The issue of whether or not gay marriage should be accepted in Australia has been largely debated in politics and among the general public for a while now, and it seems as though it will remain a continuous issue for some time to come. The majority of Australians are currently split over whether the traditional view of marriage being solely between a man and a woman should be preserved, or whether this view of marriage is out-dated and should be redefined in order to allow gays the right to marry. The Australian Labor Party was also divided on this issue at a recently held federal conference. In the opinion piece “Welcome, gays, to… what?” (published in the Herald Sun in December 2011), Wendy Tuohy contends in a supportive tone, that gay marriage should be allowed in Australia, and in a more inquisitive and somewhat deflated tone goes on to question the meaning and necessity of marriage in today’s world. Similarly, Michael Newton believes that our laws should reflect on the new sets of values which are present in the modern world. In his letter to the editor titled “It is nonsense to cling to the past” (published in The Age on the 16th of November 2011), he presents a reasoned point of view, that although marriage has had a certain meaning in the past, to assume that it should stay that way would be completely irrational. A contrasting viewpoint is presented in the opinion piece “Tsunami-sized backlash on same-sex marriage looms” (published in The Australian on the 12th of December 2011), in which Barry Cohen attacks “the pro-gay marriage brigade”, expressing his traditionalist views and stark rejection of same-sex marriage in a very deprecating and slightly satirical tone. A cartoonist named Spooner drew a cartoon (published in The Age on the 22nd of November 2011) which presents two clashing views of the issue. A non-Christian audience would derive a message in support of giving gays the right to marry, whilst a religious audience may see the opposite.

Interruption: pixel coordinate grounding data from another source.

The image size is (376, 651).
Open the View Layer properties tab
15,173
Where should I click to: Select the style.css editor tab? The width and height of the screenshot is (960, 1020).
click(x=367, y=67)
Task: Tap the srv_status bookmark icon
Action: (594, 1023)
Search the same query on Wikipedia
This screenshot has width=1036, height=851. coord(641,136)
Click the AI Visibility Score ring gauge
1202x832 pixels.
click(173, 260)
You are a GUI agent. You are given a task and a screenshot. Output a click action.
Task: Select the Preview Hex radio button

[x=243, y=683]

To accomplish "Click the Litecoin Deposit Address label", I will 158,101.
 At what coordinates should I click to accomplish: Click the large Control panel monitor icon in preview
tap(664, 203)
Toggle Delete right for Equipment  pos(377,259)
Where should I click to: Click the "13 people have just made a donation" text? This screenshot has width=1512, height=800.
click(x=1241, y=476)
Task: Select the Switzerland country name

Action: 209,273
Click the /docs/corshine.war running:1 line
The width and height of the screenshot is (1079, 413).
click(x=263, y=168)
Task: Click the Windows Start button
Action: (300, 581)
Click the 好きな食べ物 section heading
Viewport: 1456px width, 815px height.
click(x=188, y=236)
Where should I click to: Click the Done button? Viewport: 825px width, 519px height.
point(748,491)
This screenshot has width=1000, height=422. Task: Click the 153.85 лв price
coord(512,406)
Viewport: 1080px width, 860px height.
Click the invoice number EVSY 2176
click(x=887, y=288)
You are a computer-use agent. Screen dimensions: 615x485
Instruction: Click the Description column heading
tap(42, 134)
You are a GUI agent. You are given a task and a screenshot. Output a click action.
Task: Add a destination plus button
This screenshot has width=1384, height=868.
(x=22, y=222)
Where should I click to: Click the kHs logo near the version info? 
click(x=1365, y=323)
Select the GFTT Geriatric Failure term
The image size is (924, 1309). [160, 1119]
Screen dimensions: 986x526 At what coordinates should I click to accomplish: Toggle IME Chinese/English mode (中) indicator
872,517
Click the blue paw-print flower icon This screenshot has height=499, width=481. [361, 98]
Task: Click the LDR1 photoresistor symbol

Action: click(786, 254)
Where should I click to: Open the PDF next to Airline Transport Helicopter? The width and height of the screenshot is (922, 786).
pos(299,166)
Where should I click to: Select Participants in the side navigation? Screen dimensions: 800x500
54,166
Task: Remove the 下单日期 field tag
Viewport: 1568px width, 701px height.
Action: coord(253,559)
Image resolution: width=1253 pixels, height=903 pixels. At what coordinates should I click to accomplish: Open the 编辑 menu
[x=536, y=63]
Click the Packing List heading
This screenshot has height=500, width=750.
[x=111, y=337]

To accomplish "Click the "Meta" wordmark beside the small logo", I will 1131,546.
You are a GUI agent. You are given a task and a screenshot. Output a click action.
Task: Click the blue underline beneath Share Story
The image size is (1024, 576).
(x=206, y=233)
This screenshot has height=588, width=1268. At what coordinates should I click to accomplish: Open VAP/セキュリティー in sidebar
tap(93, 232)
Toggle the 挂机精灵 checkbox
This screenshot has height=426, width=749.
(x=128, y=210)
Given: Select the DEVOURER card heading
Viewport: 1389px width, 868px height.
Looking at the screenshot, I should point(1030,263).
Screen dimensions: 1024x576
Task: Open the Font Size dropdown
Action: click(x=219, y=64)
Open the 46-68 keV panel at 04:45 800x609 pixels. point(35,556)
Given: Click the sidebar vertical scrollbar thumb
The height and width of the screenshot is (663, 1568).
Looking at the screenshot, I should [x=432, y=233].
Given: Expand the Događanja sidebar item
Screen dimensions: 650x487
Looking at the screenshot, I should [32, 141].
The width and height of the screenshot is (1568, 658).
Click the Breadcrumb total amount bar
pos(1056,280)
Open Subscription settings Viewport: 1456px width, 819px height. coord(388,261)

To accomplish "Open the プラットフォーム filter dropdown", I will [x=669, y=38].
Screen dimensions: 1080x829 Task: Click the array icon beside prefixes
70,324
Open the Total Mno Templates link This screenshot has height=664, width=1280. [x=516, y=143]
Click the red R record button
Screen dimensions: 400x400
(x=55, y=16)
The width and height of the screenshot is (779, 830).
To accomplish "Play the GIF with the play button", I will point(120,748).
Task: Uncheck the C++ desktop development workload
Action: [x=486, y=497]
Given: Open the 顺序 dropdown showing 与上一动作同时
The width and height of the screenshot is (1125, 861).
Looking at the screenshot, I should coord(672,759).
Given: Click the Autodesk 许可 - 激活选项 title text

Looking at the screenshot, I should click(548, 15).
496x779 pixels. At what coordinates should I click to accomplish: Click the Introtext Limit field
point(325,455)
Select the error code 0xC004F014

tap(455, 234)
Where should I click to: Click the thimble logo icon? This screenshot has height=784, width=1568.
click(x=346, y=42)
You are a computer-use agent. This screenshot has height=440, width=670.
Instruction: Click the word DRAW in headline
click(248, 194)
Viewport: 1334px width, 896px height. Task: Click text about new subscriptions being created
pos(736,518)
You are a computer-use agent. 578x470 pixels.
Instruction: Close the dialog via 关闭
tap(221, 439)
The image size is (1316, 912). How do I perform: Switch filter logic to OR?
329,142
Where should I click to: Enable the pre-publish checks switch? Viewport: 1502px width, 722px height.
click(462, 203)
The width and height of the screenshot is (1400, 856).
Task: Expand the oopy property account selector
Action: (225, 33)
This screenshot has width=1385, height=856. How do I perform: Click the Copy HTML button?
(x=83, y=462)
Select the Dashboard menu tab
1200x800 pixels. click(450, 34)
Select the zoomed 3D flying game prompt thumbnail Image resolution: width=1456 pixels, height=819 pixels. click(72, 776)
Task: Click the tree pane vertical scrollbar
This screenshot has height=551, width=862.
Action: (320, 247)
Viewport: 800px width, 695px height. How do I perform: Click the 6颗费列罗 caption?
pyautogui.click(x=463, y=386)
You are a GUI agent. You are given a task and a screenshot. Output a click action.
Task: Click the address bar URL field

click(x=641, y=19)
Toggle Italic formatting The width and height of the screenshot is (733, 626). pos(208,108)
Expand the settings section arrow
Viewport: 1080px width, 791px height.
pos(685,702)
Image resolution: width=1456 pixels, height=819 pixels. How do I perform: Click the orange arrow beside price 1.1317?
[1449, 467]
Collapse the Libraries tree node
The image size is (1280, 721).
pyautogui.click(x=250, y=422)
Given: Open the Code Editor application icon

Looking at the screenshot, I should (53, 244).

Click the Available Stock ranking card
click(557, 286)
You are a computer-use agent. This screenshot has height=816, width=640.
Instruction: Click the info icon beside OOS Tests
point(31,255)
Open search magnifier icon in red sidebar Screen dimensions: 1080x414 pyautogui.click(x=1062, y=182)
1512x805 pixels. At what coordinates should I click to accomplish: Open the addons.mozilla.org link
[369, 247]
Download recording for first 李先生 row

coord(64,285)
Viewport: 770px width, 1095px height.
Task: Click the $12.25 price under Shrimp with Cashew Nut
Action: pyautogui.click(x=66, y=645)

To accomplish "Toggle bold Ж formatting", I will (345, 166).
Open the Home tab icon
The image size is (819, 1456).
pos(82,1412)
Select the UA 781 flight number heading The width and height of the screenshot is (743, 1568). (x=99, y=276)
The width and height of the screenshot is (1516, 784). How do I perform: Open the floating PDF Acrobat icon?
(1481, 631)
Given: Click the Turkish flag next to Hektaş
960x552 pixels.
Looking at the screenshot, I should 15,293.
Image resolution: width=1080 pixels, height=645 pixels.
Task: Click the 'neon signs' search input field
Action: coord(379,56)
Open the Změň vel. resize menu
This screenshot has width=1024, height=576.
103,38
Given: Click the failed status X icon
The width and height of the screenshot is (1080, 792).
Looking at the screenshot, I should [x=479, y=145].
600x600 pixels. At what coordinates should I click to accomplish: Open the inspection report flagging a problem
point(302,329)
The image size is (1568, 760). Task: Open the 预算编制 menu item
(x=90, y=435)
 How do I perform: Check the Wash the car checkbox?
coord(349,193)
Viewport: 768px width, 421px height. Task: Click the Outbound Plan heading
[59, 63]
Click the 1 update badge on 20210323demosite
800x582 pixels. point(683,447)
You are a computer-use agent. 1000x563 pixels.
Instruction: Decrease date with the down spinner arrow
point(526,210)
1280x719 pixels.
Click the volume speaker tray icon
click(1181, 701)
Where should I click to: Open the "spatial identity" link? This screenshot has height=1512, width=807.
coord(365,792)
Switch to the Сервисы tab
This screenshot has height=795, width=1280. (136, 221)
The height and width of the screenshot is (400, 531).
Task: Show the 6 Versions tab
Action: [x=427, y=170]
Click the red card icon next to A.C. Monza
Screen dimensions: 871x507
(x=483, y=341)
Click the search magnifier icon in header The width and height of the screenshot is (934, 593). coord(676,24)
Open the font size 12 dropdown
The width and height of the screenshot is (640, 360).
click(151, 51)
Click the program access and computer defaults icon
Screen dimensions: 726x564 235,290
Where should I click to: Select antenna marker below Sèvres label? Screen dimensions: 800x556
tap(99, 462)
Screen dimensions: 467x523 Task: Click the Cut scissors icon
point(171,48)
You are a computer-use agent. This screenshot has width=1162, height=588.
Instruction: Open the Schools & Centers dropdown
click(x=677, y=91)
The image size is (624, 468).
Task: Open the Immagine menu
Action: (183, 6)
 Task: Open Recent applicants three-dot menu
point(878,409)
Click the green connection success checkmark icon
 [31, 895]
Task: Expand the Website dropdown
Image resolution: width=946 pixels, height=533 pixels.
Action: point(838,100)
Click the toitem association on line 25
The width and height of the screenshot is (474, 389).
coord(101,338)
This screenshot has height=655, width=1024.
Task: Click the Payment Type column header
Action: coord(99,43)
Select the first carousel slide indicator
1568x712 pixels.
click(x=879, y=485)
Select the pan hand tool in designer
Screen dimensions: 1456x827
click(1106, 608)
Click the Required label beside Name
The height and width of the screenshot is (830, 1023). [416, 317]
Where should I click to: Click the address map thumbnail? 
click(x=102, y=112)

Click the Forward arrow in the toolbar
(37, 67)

In the opinion piece “Welcome, gays, to… what?”, Tuohy addresses her audience of the Australian public, particularly the gay population and those who have an opinion on the issue, regarding the issue of same-sex marriage in Australia. She begins her piece with a metaphor, saying that when it comes to change, laws take “tortoise-like” steps “towards catching up with the hare that is our fast-evolving collective values”. By highlighting the fact that our laws take a while to reflect our ever-changing morals and values, Tuohy positions readers to see that the current laws against gay-marriage are out-dated and are simply taking a while to adapt to the majority of Australians’ views that gays should indeed have the right to marry. Her opinion piece provides a less black and white view on the issue, which is evident when she asks a rhetorical question which makes readers wonder, “what on earth does ‘marriage’ mean right now?”
In addition to this, she asks another rhetorical question which sums up her view of marriage in today’s world: “Is it possible that even before homosexuals have the right to partake of it, we matrimonially elastic and readily divorced straights have left the marital meringue out in the rain?” By “matrimonially elastic”, Tuohy implies that the majority of straight people have ‘stretched’ the rules of marriage to such an extent that the metaphoric “marital meringue” has ‘dissolved’ and lost its true meaning. Her statement also includes an attack, targeting “readily divorced” straight people as the root cause for the ruination of what “was once so ‘sacred’”. These techniques all work together to persuade the audience to share Tuohy’s point of view, that marriage is not as big a deal in the modern world as it used to be, and therefore “it no longer makes any sense to exclude gay couples” for the sake of tradition.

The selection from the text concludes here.